BEGIN The records
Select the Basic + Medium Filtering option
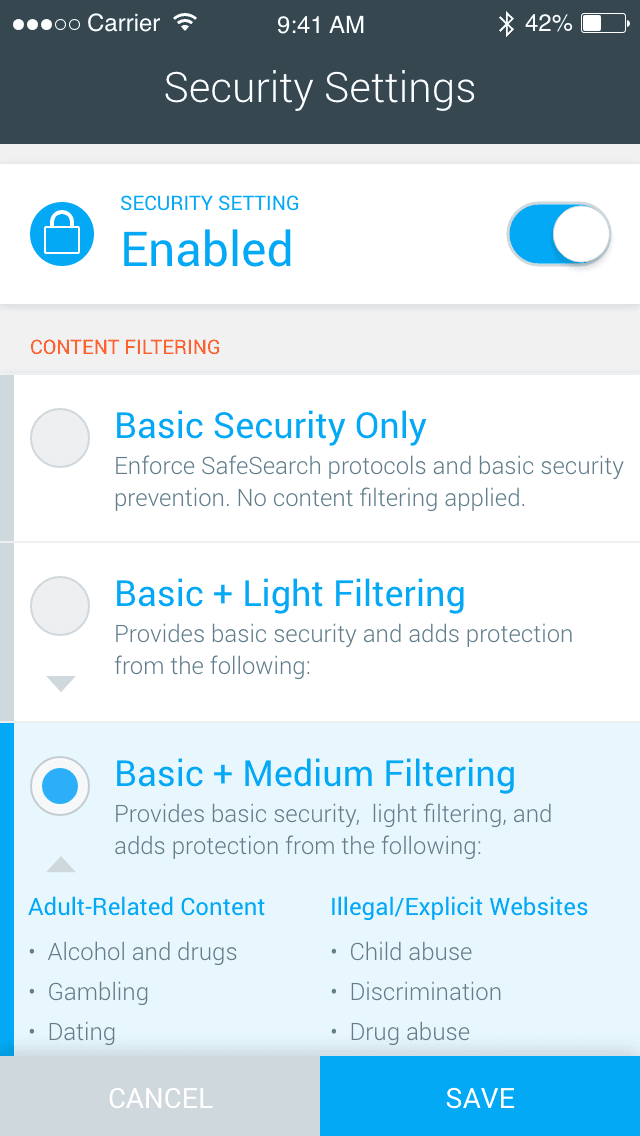640x1136 pixels. coord(60,786)
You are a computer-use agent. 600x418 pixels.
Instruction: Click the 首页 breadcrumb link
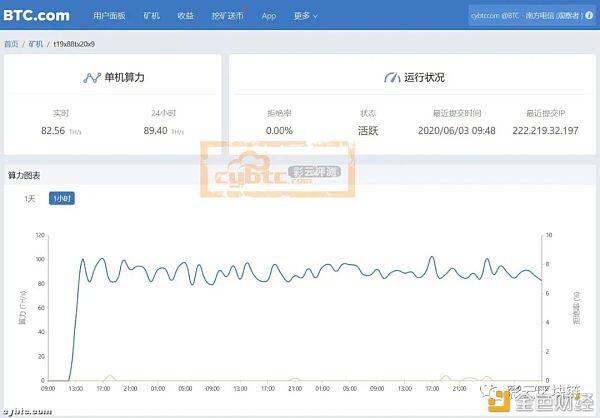11,44
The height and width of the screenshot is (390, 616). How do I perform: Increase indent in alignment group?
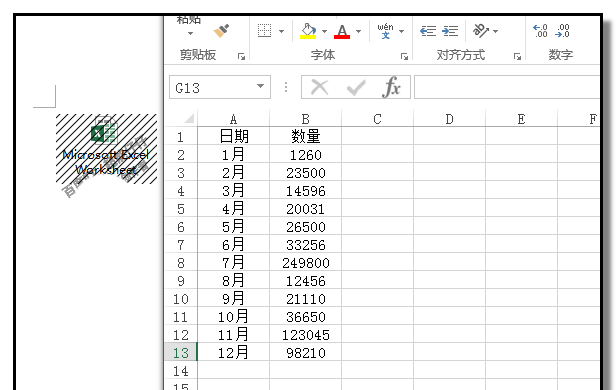point(450,31)
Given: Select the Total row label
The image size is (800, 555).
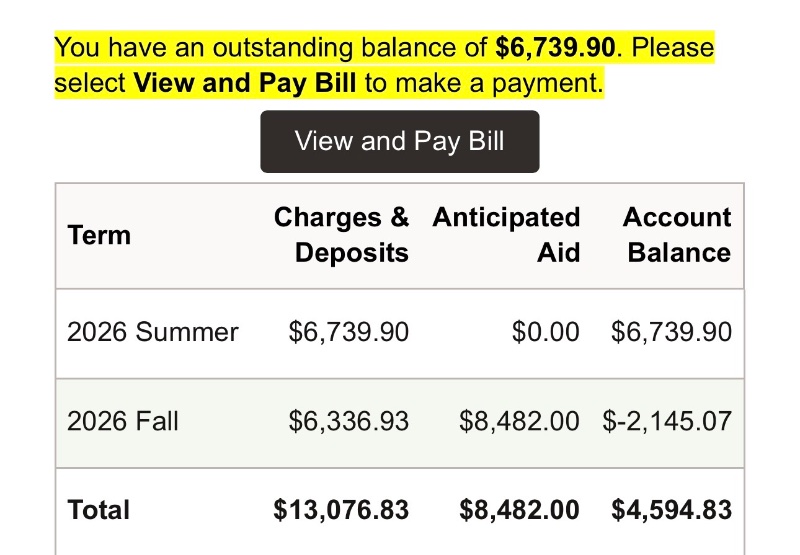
END The records
→ **Task to complete**:
Repeat the material above word for word, please, apart from its images.

→ **Answer to the exercise**:
Select the Basic + Medium Filtering option
640x1136 pixels. coord(60,786)
You are a computer-use agent. 600x418 pixels.
Instruction: Click the 首页 breadcrumb link
11,44
The height and width of the screenshot is (390, 616). How do I perform: Increase indent in alignment group?
point(450,31)
Given: Select the Total row label
The image size is (800, 555).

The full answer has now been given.